Our data does not rule out the possibility that Angpt-Tie2 signaling is reorganizing forces on a much smaller scale, for example, in the peri-junctional region where the Rho family GTPase Rac1 has been shown to act in ECs [65]. Although beyond the resolution of the current technique, how such localized force reorganization could impact VE-cadherin accumulation at the cell-cell junction remains unclear.
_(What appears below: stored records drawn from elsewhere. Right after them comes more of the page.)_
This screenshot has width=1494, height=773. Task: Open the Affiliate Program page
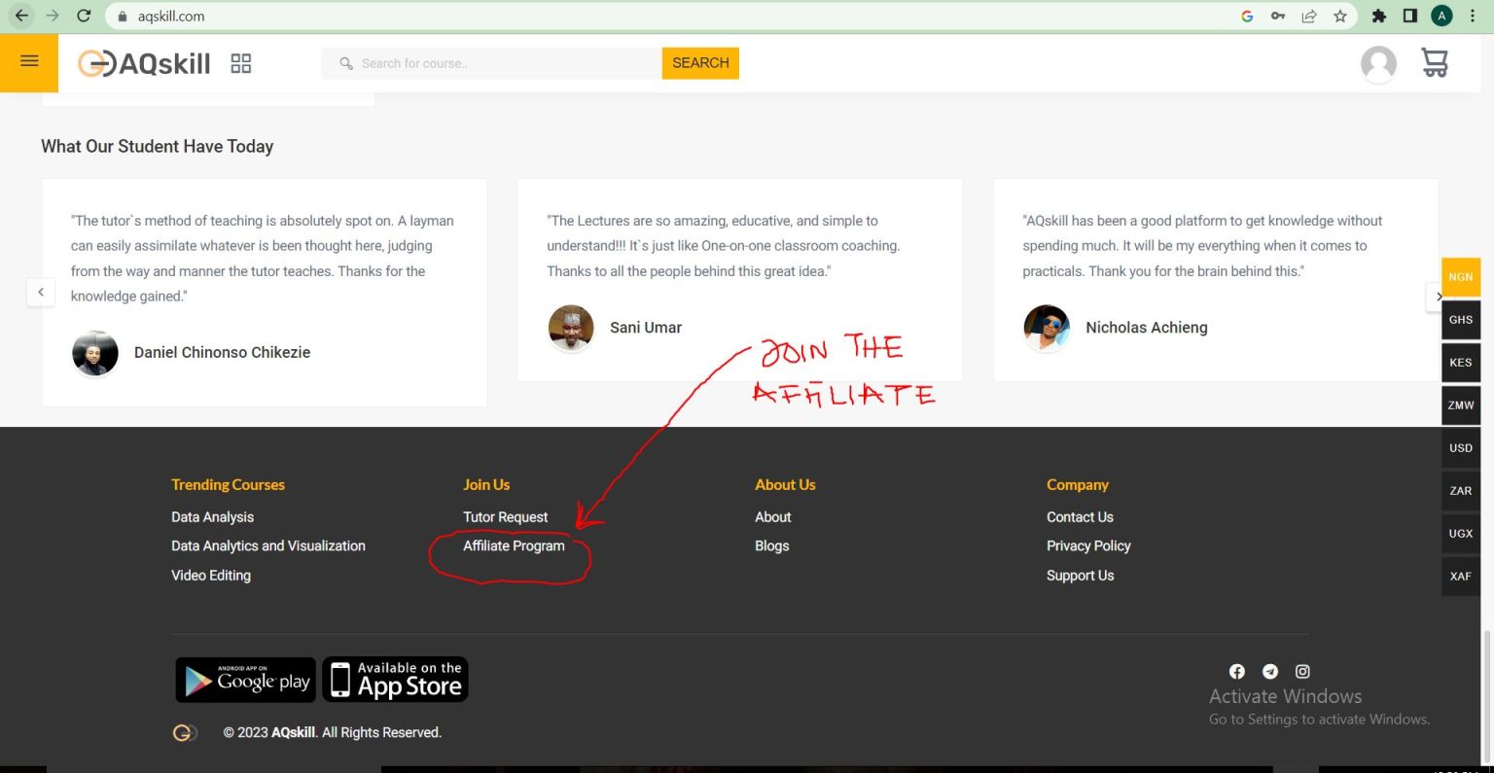(x=513, y=545)

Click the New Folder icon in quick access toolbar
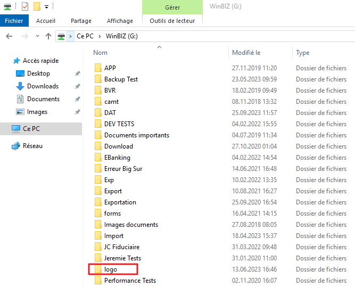click(x=37, y=6)
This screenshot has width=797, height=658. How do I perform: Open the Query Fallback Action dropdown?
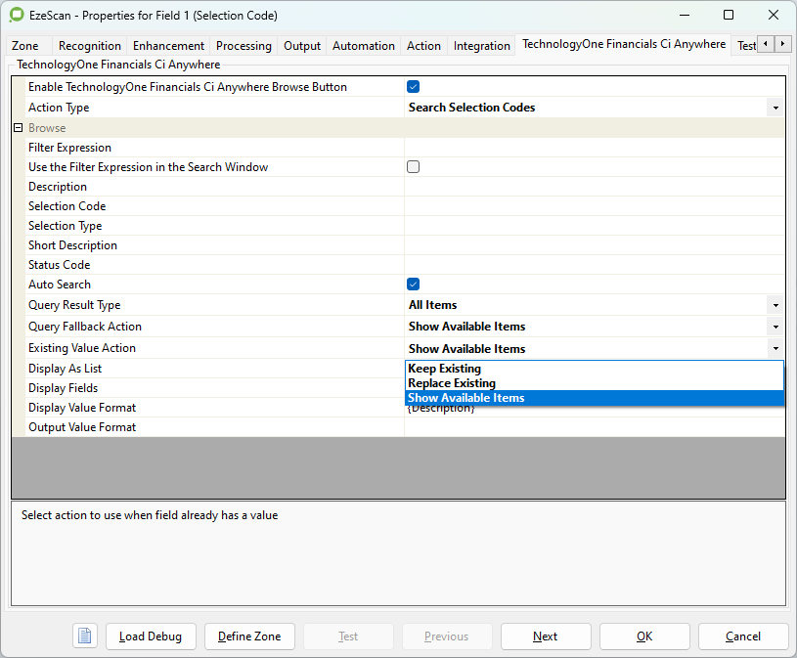point(775,327)
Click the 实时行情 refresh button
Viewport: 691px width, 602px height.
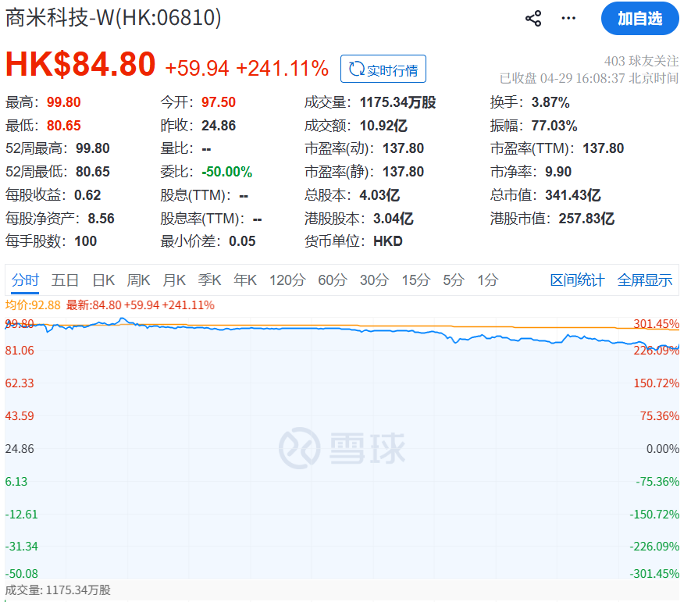point(383,69)
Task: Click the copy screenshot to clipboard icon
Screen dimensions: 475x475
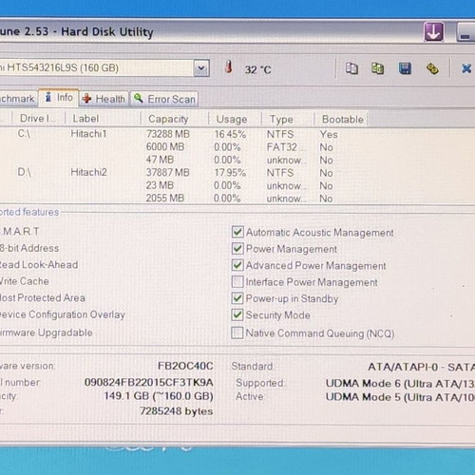Action: point(377,68)
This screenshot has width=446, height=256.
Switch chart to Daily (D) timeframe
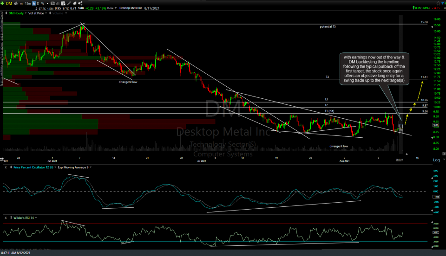click(37, 3)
We propose three important future directions for mini-XPerT. First, by combining mini-XPerT with monolayer stress microscopy [19], we can also determine intercellular stresses and its consequent effects on gap formation. This will require improved spatial resolution for traction measurements as well as clearly defined monolayer boundaries that can be specified through micropatterning procedures [12, 18, 19]. Second, by imaging gap formation in real-time, we can even more precisely correlate force and gap dynamics. To this end, we are currently evaluating cellular based markers to be able to delineate gaps in real time. Finally, it would be ideal to combine mini-XPerT with concomitant measurements of molecular signaling.